Business confidence in Scotland has risen significantly to its highest level since Q4 2021, as exports growth accelerated and cost pressures eased, a survey of business leaders has found.

Sentiment tracked by ICAEW’s Business Confidence Monitor for Q1 2024 put confidence at 15.4 on the index, up sharply from the previous quarter, and well above the historical average for Scotland.

Confidence was likely boosted by strong export growth, which surged to 4.4% in Q1 2024, ahead of almost all other UK regions and nations. However, the country’s growth in exports is expected to lag behind the UK average next year.

Input price inflation in Scotland saw the slowest increase in the UK, and further moderation is expected in the next year. Selling prices also had a slower increase compared to the UK average, with a rise of just 3% in the year to Q1 2024.

Profits growth in Scotland stood at 4%, outpacing the UK average of 2.6%, but the picture for the next year is bleaker, with the weakest annual profit growth of anywhere in the UK forecast.

Scottish businesses said that regulatory requirements and the tax burden were the most prominent growing challenges, reported by 48% and 33% of firms respectively. Changes to income tax in Scotland could be a concern to some Scottish businesses, particularly those reliant on consumer spending, ICAEW said.

Domestic sales growth fell slightly in the quarter, but remained higher than Scotland’s historical average. While Scottish companies predict that domestic sales will improve slightly in the year ahead, this anticipated growth will still lag behind the rise predicted for the UK as a whole.

Employment growth in Scotland increased by 2.6% in the year to Q1 2024, more than double the historical average, while salaries increased by 3.1% in the year.

Scottish companies boosted their capital investment by 3.8% in the year to Q1 2024, outpacing both the UK rate and Scotland’s historical norm. However, businesses plan to increase investment by only 0.2% next year, the lowest planned rise in the UK. Research and development budgets are also predicted to rise more slowly in the next year, marginally behind the UK average and much lower than Scotland’s historical average.

As set out in a series of recommendations made to all political parties ahead of the upcoming General Election, the Institute has called for a new vision for a prosperous and productive UK economy that supports businesses in the next parliament.

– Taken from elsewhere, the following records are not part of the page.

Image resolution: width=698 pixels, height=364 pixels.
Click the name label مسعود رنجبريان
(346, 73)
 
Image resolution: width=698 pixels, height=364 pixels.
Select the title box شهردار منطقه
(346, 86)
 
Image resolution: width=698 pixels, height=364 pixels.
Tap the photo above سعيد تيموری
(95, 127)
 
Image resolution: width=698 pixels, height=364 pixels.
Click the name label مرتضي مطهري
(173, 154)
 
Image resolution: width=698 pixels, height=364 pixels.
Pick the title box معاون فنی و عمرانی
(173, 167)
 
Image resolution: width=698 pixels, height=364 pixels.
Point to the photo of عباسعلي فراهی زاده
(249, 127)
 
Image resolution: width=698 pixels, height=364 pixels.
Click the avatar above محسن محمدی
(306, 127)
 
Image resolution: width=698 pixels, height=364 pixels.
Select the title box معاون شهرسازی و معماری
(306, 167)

David Bond, ICAEW Director, Scotland, said: “It’s encouraging that business confidence in Scotland has risen significantly to the highest level for two years, with sentiment likely boosted by lower inflation, strong export growth and high profit growth.

“However, concerns about regulatory requirements and the tax burden weigh higher on Scottish businesses than their counterparts in other parts of the UK.

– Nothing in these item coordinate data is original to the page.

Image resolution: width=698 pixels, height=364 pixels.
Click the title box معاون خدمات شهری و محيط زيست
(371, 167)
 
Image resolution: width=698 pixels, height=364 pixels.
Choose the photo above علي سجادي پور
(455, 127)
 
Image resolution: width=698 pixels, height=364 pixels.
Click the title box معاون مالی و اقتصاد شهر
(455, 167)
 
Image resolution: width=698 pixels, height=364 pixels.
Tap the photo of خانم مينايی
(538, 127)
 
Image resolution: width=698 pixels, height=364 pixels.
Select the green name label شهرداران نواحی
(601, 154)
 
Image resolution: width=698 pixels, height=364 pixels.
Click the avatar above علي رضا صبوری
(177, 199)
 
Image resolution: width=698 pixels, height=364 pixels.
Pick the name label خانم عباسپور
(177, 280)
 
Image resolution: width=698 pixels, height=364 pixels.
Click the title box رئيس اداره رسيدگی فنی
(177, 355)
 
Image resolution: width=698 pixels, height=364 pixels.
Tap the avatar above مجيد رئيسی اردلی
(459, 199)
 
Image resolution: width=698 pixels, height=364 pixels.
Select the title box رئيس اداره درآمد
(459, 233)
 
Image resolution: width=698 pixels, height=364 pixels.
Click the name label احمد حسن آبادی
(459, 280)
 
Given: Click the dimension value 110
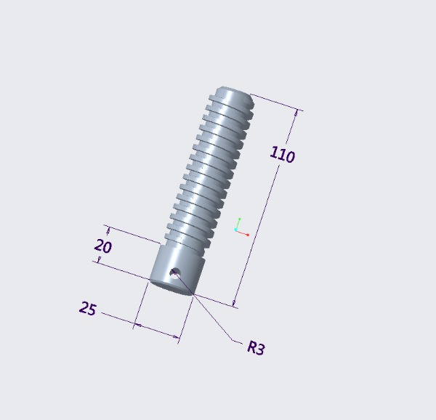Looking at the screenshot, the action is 282,155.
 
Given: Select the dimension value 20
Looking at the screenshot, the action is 103,246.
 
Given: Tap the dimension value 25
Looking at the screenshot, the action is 88,309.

“The UK economy is less resilient than it should be, leaving it vulnerable to shocks and less agile to embracing innovation. Building an economy with resilience at its core, an end to weak productivity and making the UK the best place to run a business, must be among the next government’s top priorities.”

Overall in the UK, business confidence more than tripled to 14.4 on the index, surpassing the pre-pandemic average for the first time in two years, as economic conditions improved. The boost was likely underpinned by positive sales and exports projections for the next 12 months, ICAEW said.